How a platform built to save artists might end up replacing them

Hey,

The same economics that made Spotify possible are now making AI music inevitable.

It’s a system built for scale: cheap distribution, passive listening, and algorithms that reward time spent over taste.

In 2024, that machine finally worked. Spotify turned a profit for the first time since launch.

This tends to surprise people. How can a platform with 700 million users be allergic to making money?

The answer lies in Spotify’s licensing agreements. Roughly 70% of its revenue goes to rights holders: record labels, publishers, and distributors.

The very artists who make Spotify popular are the reason its margins stay razor thin.

So while Taylor’s 26 billion streams made her Spotify’s most-played artist last year, they also made her the most expensive.

And that’s the problem. Because Spotify’s business works better when real artists aren’t involved.

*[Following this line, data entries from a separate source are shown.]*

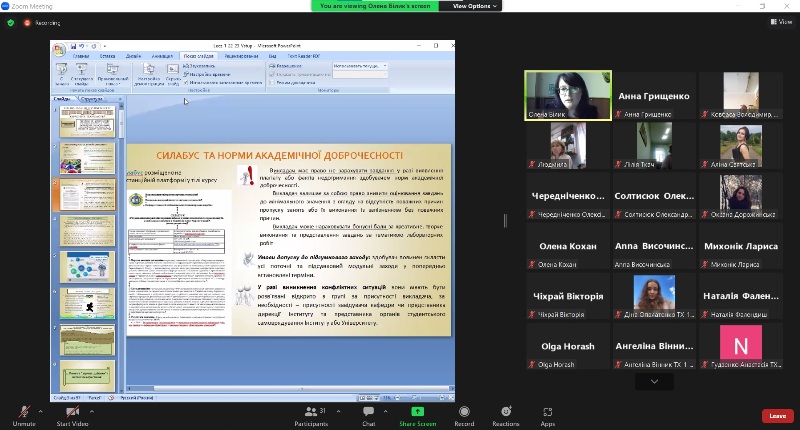Screen dimensions: 800x430
Task: Click the green Share Screen icon
Action: pyautogui.click(x=417, y=411)
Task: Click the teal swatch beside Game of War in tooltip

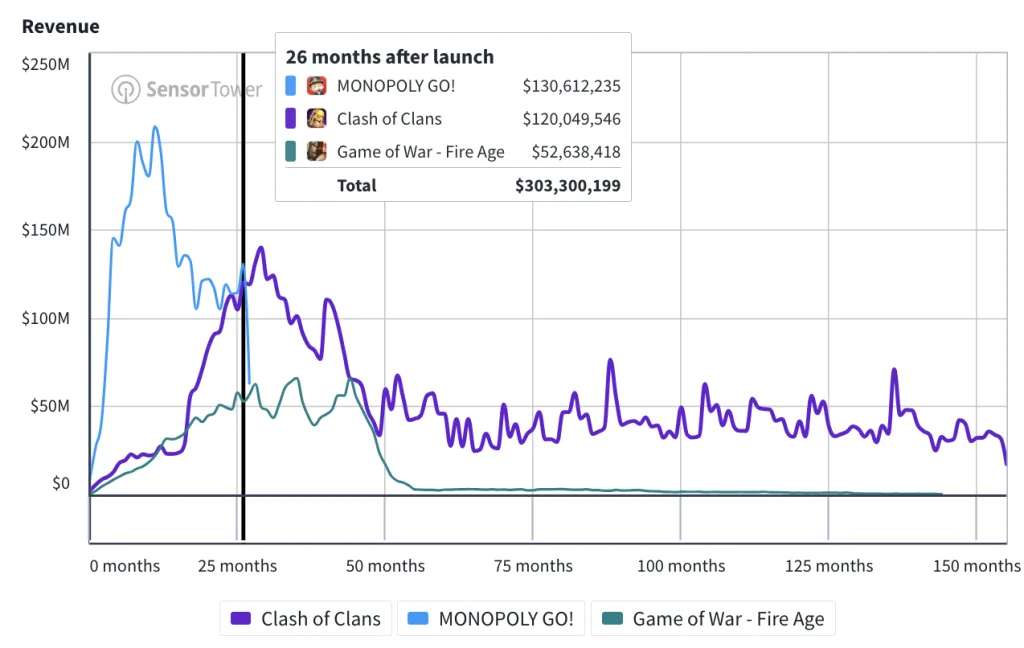Action: click(x=291, y=152)
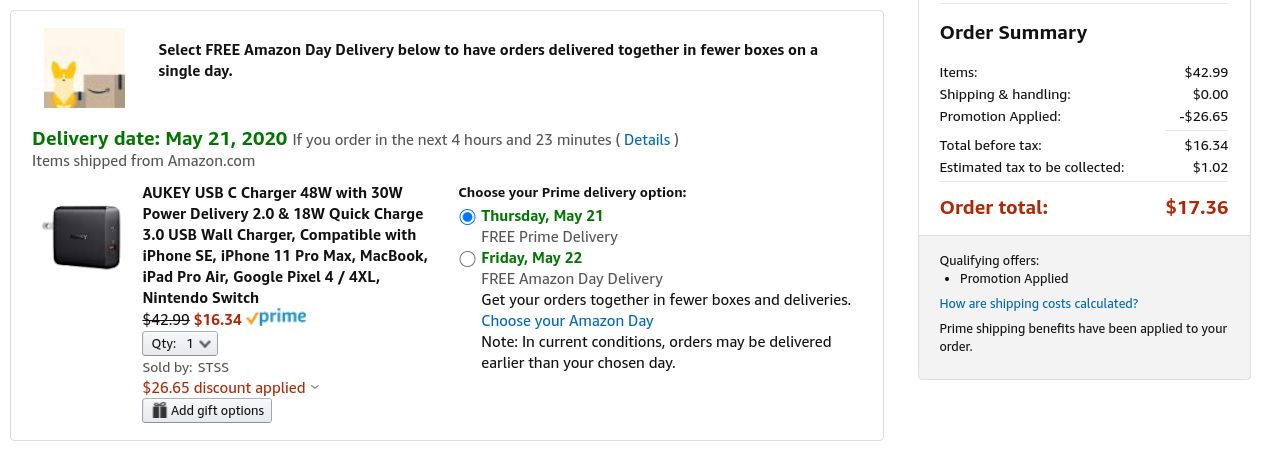
Task: Select Thursday, May 21 Prime delivery
Action: [x=467, y=216]
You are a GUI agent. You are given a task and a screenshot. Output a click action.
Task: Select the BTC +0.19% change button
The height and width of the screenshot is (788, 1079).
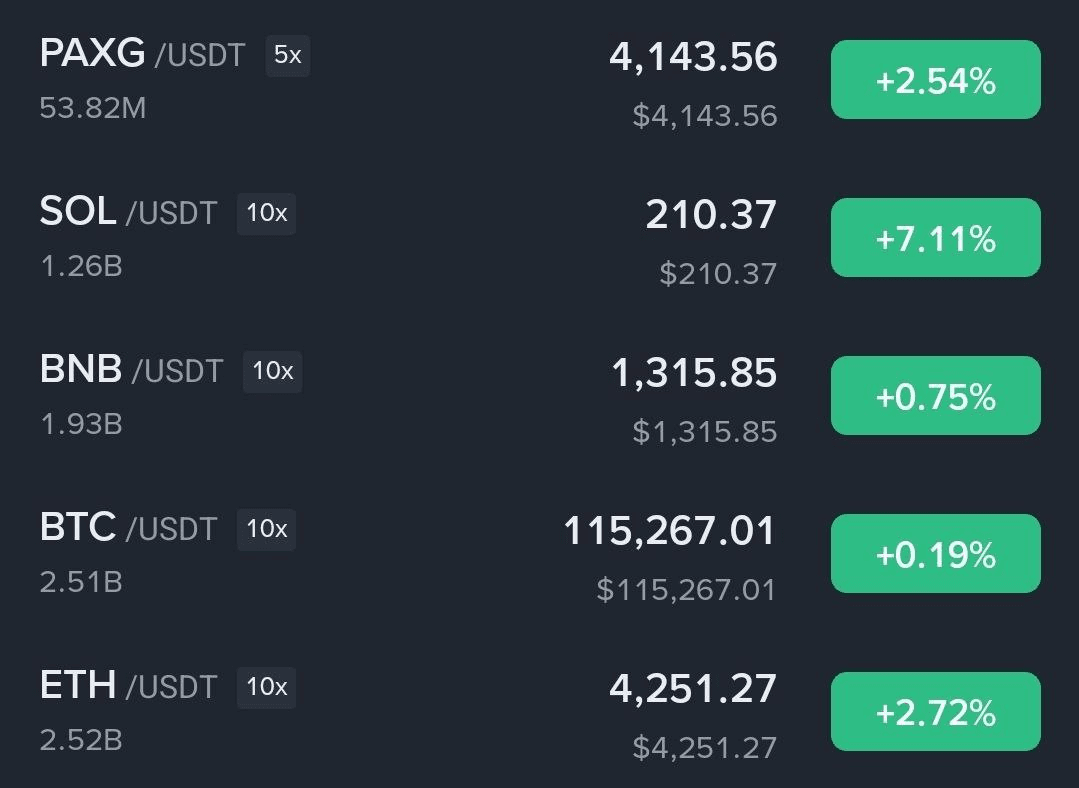[935, 554]
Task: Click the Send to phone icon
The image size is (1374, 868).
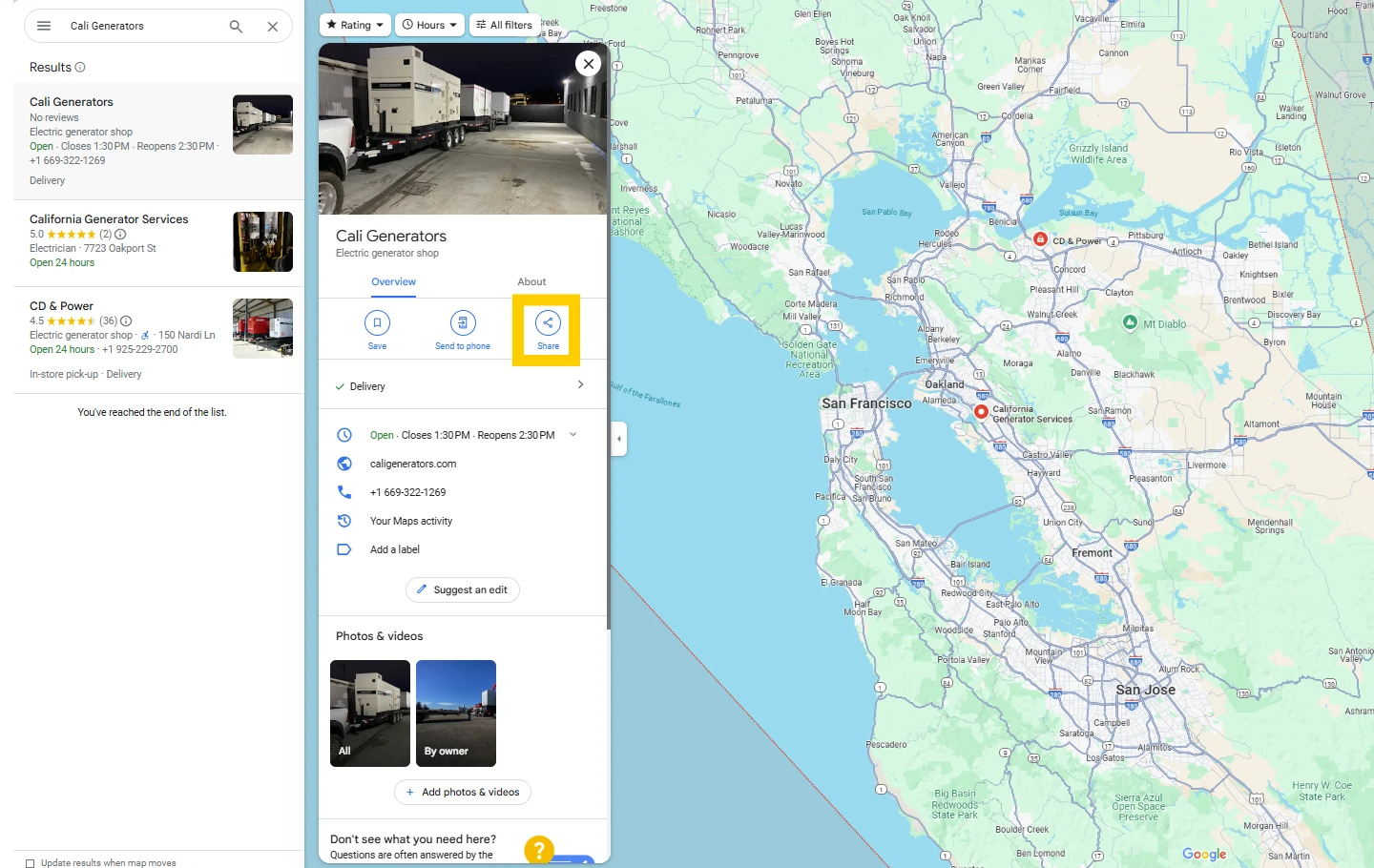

AI filler, fake artists, and stream farms aren’t bugs in the system. They’re features of a model that rewards quantity over quality, and cost-cutting over creativity.

A popular piano loop with no copyright is sometimes worth more to Spotify than a chart-topping hit.

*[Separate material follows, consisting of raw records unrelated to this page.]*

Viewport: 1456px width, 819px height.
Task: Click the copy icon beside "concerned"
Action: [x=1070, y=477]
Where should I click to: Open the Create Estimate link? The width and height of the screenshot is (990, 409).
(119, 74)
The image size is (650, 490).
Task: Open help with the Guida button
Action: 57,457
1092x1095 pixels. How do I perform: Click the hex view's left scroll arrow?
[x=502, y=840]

Put simply: Spotify isn’t optimizing for better music, it’s optimizing for cheaper music.

When your business depends on paying for other people’s IP, your next innovation will likely find a way to replace it.

In Spotify’s case, replacement gets easier every day. Most people can’t tell (or don’t care) whether a song was made by a person or a machine.

If it sounds good, costs less, and keeps users listening... what incentive does Spotify really have to police AI content?

Hiten

=)


I break down the full story here

Watch on YouTube


Video chapters

(00:00) Why Taylor Swift isn’t profitable (for Spotify)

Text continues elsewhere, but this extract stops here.